A palavra “profeta”, associada a “profecia”, pode ser interpretada com um certo misticismo. A arte de ler palmas das mãos, de olhar para bolas de cristal e ver o futuro, de prever um acontecimento posterior com maior ou menor grau de probabilidade – tudo situações que desvirtuam a génese do conceito. Um profeta não é (só) isso. É um ser muito mais completo, dotado da capacidade de olhar para si, para os seus pares e para o seu mundo com sentido crítico, limpo de hipocrisia e de interesses. A pessoa do profeta é a tentativa da purificação do que é nefasto.
No Antigo Testamento, a figura do profeta tem especial relevo. A narrativa, a partir do livro do Génesis, estabelece duas linhas de descendência que governariam, cada uma na sua área, o povo de Israel. Do ponto de vista político, a liderança seguiria pela linha dos reis; do ponto de vista sacerdotal, pela linha dos padres. O objetivo das duas linhas eram comum: a liderança dos descendentes de Abraão, no plano real e metafísico em conformidade com as prerrogativas do único e verdadeiro Deus de Israel. Estes homens seriam iluminados e talhados para a prosperidade. Mas eram, verdadeiramente, homens. Sendo homens, desvirtuavam-se. Procuravam satisfazer os seus prazeres banais e encher o seu ego, quer na sua vida privada, quer através de conflitos armados, colocando em causa a segurança e estabilidade do seu próprio povo.

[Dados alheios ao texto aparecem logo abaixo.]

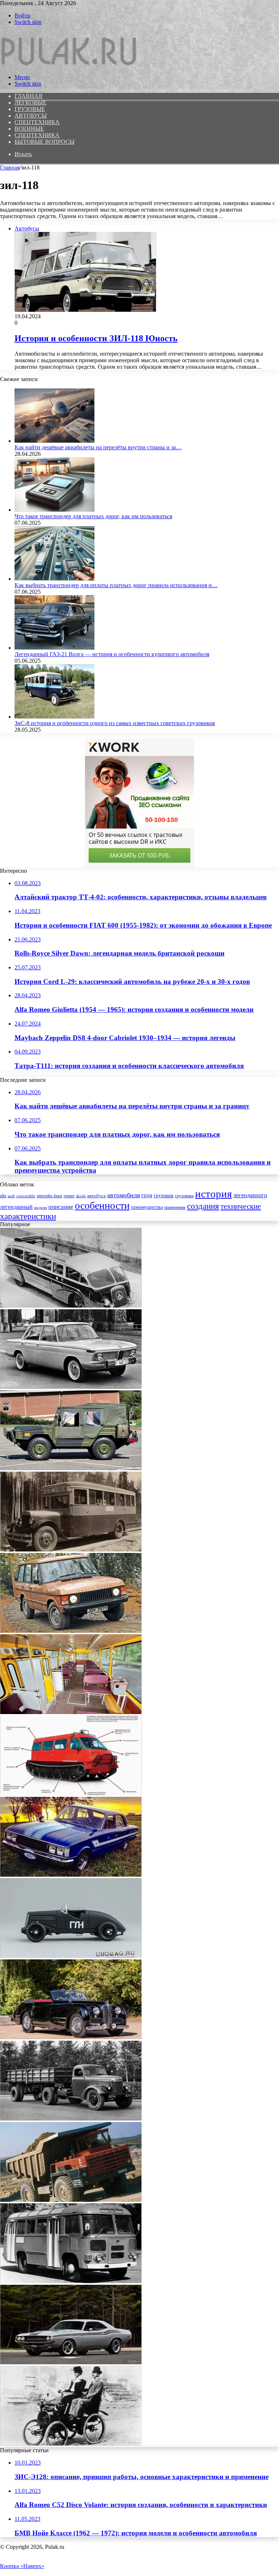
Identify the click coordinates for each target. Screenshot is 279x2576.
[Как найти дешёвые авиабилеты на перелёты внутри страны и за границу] (54, 441)
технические (241, 1206)
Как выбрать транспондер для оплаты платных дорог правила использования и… (116, 585)
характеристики (28, 1216)
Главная (10, 167)
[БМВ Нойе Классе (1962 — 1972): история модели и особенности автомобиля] (71, 1387)
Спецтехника (37, 122)
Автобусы (31, 116)
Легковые (30, 102)
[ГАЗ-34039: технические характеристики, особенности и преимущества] (71, 1793)
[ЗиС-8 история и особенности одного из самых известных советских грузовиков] (54, 716)
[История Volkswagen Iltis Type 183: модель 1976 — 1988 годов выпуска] (71, 1468)
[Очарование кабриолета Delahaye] (71, 2037)
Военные (29, 129)
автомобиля (123, 1195)
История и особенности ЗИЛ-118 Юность (96, 338)
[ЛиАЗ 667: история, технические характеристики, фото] (71, 1712)
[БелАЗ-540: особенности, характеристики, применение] (71, 2200)
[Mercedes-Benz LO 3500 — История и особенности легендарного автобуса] (71, 1306)
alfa (3, 1196)
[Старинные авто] (70, 65)
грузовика (184, 1195)
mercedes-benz (49, 1195)
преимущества (147, 1207)
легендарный (16, 1207)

Era neste contexto que surgiam os profetas. Viviam vidas de simplicidade, alertando para a hipocrisia dos grandes líderes. Afrontavam o egoísmo e apelavam ao caminho reto e sincero. Eram mal vistos, pois não valorizavam o que era a norma social. Não se importavam com vestir bem, cheirar bem ou agradar. Apenas procuravam alertar tudo e todos a todo o custo para o seguimento da vida reta.
Não tenho espaço aqui, nem pretendo ser exaustivo, mas listo alguns exemplos do que refiro. Isaías, profetizava a vinda iminente do Messias, apelando à retidão; Jeremias apelava ao arrependimento; Elias e seu sucessor Eliseu enfrentaram os idólatras e defenderam a justiça social; Natan fez frente ao Rei David aquando da sua infidelidade; Ana alegrou-se com a salvação do seu povo; João Batista viveu isolado, no deserto, comendo frutos silvestres e gafanhotos, apelando ao arrependimento final. O que se retira, para os dias de hoje, daqui?

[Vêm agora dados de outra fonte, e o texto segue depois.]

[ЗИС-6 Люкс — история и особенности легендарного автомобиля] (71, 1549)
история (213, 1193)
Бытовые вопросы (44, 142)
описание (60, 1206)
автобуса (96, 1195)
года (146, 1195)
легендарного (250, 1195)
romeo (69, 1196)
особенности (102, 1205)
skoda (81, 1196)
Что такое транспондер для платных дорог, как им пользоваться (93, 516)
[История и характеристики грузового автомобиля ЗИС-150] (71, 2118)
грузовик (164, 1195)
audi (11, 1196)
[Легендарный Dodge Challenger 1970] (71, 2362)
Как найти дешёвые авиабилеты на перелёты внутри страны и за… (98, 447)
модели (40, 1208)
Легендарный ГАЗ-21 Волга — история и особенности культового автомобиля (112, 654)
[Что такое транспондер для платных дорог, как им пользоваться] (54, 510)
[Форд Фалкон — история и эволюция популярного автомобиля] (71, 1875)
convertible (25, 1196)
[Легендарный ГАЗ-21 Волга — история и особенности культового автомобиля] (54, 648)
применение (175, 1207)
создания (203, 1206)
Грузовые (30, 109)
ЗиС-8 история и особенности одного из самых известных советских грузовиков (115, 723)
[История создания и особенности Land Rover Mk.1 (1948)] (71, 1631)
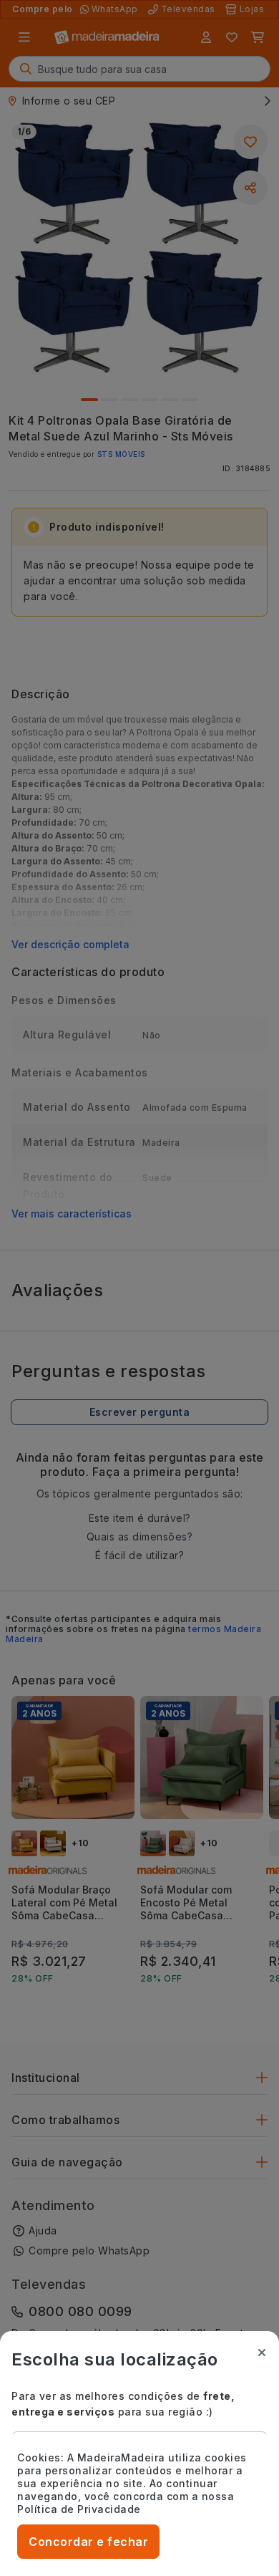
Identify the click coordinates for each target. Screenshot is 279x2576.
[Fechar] (262, 2352)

A idolatria não é mais ao politeísmo. É agora a homens, comuns, que se tentam estabelecer como verdadeiros messias. A equiparação do status social e político, bem como do financeiro, ao sucesso eterno cria falanges de apoio cego, que não olha a meios para atingir os fins pretendidos. E que fins são esses? O dinheiro sem possibilidade de conta, a infidelidade dentro e fora de relações, a falta de lealdade à palavra, a falta de empatia – o foco no individual cega-nos de modo a não conseguirmos ver ou entrar na posição do nosso semelhante, tantas vezes ao nosso lado. A corrida do individualismo ergue torres enormes, mas finas, que não conseguem interligar-se entre si. E quando se interligam apenas o fazem putativamente, aparentemente, para que todos vejam essa ligação. Por baixo da ponte entre torres está o abismo…e a ponte é de madeira podre. Qualquer passo em falso e é descoberta a carcaça em pensamos viver.

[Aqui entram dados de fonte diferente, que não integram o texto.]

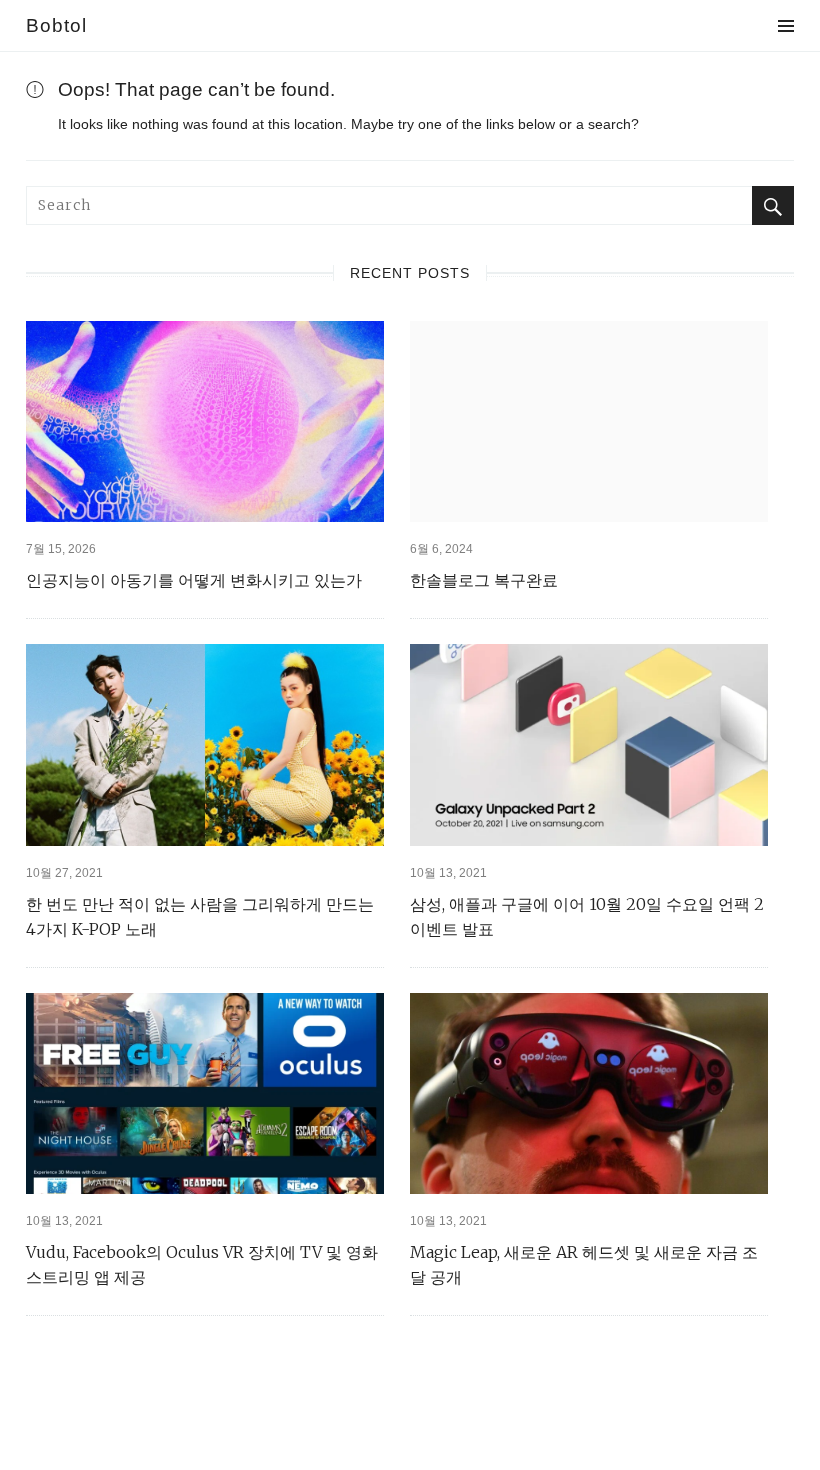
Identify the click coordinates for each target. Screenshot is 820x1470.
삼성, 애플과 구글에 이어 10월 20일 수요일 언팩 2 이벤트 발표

O foco só pode ser um: harmonia, empatia e simplicidade. A harmonia entre todos surge na busca pelos consensos e não pela categorização e inimizade. A empatia aparece no duro exercício de acordar e tentar ser uma pessoa melhor, ao invés da merda que temos sido e que é fácil ser. A simplicidade facilita a vida de todos, elimina rótulos sociais e maximiza a ideia de que somos pó, pois de lá viemos e para lá voltamos. Só assim se vive uma vida reta.